В ноябре уже были два снижения хлебной нормы – две неуклонные ступени вниз.
30 ноября 1941 года
Пятая симфония Бетховена в Филармонии отменена из-за сильного артобстрела.
1 декабря 1941 года
Сегодня на Вульфовой улице видела труп на саночках, без гроба, спеленутый белыми пеленами: явственно выделяются колени. Грудь туго обвита. Библейский, египетский способ.
Видны очертания человека, но кто именно – мужчина, женщина – уже не различишь. Это уже «тело», принадлежащее земле.
6 декабря 1941 года
Жанна пишет:
«Такой хорошенький стал мальчик, просто прелесть. Как только переедем и немного придем в себя, постараюсь снять его и прислать тебе фото».
7 декабря 1941 года
Пятая симфония Бетховена и увертюра Чайковского «1812 год».
Филармония все мрачней. Адский холод. Люстры горят в четверть силы. Оркестранты – кто в ватниках, кто в полушубках. Скрипачам нужны легкие, свободные руки, – поэтому тут ватники. Виолончели и тем более контрабасы могут быть в полушубках: у них движения рук направлены книзу. Барабану теплее всех: он согревает себя ударами. Первая скрипка была густо небрита: наверное, не на чем было согреть воду или света не было.
Вчера по радио важное сообщение: Англия объявила войну Венгрии, Румынии и Финляндии.
8 декабря 1941 года,
Япония напала на Америку без объявления войны.
9 декабря 1941 года
Мы дышим. Мы немного глубже дышим. Нами взят Тихвин. Может быть, отсюда начнется спасение Ленинграда.
13 декабря 1941 года
Под Москвой хорошо. Москва отбила от себя врага, но в Ленинграде все еще грозно.
Сегодня снаряды ложились по Кировскому.
Обстрел настиг нас при приближении к дому. Снаряд разорвался у нашей проходной будки, у ворот, как раз в ту минуту, когда мы, подъехав к главному подъезду, выходили из машины.
Вся улица заволоклась пороховым, кислым каким-то дымом. У нас повреждена водопроводная магистраль и главный ввод в канализацию. Теперь мы без воды.
У проходной – большая обледенелая воронка.
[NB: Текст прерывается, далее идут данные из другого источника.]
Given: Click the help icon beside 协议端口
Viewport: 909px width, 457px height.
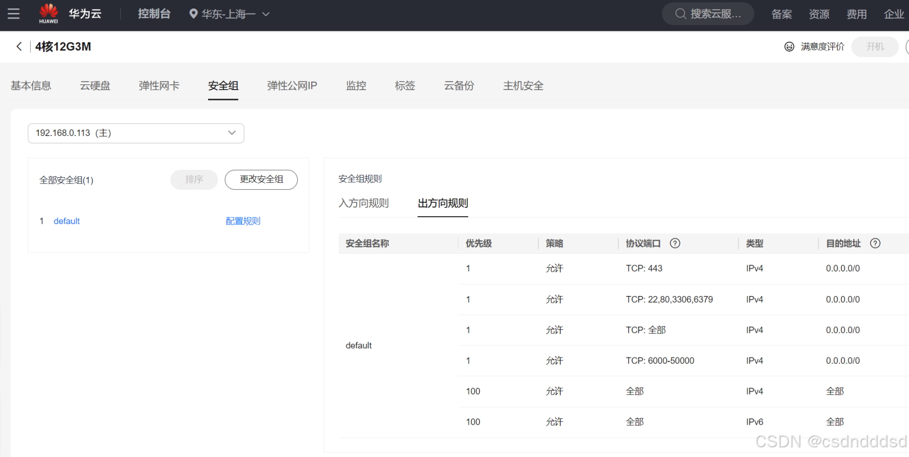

Мостовая покрыта льдом, ледяные языки тянутся далеко.
14 декабря 1941 года
Успех под Волховом.
21 декабря 1941 года
Вчера решили навестить Евгению Осиповну Р. – жива ли, жив ли муж? Это мои большие друзья.
Она заведует кафедрой педагогики в Герценовском институте. Теперь работает в тамошнем госпитале сестрой. Работает тяжко. А сама желтая, глаза погасли, седина волос сливается с мехом старенькой шапочки.
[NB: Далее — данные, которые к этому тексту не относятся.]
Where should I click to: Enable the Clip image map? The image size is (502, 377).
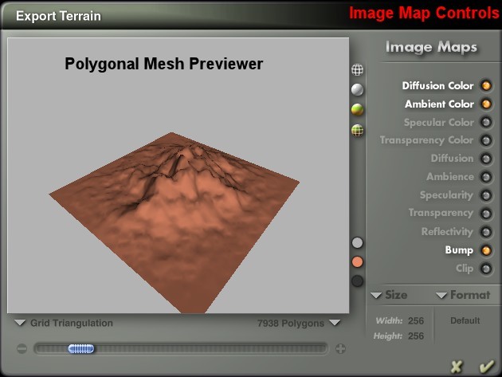tap(485, 269)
Трамваи теперь ходят неточно, с перебоями. Многие линии повреждены. Но мы решили хоть часть пути проехать. По Большому дошли до Введенской и сели на трамвай номер двенадцать. Хоть это был и не наш номер, но он мог перебросить нас через мост, а ведь это главное.
Едва мы тронулись, начался обстрел. Снаряды падали справа и слева. Наш двенадцатый номер шел по гремящей улице, словно по дну ущелья. В трамвае никто не говорил ни слова.
Мы втягивались в самую зону огня. Жутче всего было то, что навстречу нам по тротуару бегом бежали люди именно оттуда, куда мы приближались с каждой минутой. Внезапно вожатая сказала: – Дальше не еду. Боюсь.
– Не останавливайтесь! – закричали ей. – Езжайте вперед. И мы проскочим.